Yes and yes. And one thing that should give us heart about his proposals is that he has been briefed by the excellent Daniel Seidemann, an Israeli attorney specialising in Israel-Palestinian relations, whom I have met, and who has a genius for discerning the possible.
And what he maintains is that, notwithstanding the disastrous policy of encouraging Israeli settlements in the occupied territories, a two-state solution is possible. It would entail altering the territory that has until now been envisaged as part of a Palestinian state, but land exchanges would be done with land of equal worth. It’s a start.
Lord Cameron’s initiative is necessary for the simple and sufficient reason that the Israeli prime minister, Benjamin Netanyahu, this month flatly rejected a Palestinian state.
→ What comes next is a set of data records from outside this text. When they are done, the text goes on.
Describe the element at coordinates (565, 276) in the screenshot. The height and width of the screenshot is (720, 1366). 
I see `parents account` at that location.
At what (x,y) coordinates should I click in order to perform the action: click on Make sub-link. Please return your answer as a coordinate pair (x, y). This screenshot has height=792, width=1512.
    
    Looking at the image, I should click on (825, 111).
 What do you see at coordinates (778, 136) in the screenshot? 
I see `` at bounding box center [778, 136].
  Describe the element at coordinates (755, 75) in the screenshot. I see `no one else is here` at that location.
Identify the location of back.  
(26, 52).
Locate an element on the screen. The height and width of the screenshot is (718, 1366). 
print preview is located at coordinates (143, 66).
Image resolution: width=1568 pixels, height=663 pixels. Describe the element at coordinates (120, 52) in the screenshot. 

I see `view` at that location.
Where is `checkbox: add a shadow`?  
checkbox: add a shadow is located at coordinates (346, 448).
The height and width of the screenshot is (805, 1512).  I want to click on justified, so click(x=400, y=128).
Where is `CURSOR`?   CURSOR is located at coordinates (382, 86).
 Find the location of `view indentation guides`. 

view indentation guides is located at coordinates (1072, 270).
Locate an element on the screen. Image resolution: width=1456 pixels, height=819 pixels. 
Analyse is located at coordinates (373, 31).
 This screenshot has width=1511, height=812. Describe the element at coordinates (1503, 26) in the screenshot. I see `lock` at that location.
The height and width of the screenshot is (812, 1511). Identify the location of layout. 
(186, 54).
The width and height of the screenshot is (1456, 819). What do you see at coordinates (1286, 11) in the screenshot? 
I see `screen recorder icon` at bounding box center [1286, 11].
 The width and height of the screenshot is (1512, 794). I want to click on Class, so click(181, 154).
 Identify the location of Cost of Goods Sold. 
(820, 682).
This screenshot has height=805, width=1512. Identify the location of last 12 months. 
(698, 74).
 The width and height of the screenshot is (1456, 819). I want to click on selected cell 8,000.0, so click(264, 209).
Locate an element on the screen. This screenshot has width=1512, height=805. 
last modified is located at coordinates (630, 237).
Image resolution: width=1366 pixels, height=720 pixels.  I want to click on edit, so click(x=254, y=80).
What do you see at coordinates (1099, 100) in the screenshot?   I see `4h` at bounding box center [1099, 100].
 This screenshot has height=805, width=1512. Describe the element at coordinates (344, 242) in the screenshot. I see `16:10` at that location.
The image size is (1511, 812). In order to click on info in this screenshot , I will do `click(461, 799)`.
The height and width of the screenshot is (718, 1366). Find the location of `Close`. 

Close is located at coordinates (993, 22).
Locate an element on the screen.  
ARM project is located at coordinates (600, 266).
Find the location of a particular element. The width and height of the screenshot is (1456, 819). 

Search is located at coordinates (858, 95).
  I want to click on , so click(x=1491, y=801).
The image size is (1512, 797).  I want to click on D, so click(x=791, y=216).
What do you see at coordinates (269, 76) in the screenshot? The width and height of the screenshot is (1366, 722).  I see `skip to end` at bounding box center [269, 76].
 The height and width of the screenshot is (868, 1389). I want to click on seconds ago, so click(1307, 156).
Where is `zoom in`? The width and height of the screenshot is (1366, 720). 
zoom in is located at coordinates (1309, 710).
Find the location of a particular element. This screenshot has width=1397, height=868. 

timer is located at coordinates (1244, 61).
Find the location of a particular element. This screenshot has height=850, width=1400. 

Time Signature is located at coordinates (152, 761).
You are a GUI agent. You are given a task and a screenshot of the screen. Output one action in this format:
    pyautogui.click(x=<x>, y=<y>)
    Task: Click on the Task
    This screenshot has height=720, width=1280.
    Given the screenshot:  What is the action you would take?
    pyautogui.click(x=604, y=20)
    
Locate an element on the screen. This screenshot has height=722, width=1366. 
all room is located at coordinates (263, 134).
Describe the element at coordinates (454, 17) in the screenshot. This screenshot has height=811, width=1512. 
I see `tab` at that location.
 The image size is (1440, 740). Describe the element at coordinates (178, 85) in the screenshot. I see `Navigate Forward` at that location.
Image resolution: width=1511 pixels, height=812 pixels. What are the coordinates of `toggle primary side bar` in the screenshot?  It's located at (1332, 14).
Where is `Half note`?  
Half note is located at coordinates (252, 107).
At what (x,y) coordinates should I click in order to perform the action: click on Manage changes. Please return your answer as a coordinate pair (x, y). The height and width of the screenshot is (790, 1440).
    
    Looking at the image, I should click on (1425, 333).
In this he is acting in concert with the extremist settler parties who are his coalition partners — and frankly the single most constructive move to peace would be reform of Israel’s disfunctional PR system. Yesterday some ministers joined a rally calling for “voluntary resettlement” of Palestinians.
David Cameron knows Britain’s historic responsibilities in the region. And he does, as Andrew Mitchell, his deputy, points out, have “an ineffable Etonian charm”. That (usually annoying) trait cannot be better deployed than in making the case in Israel for “irreversible progress”. Even now. Especially now.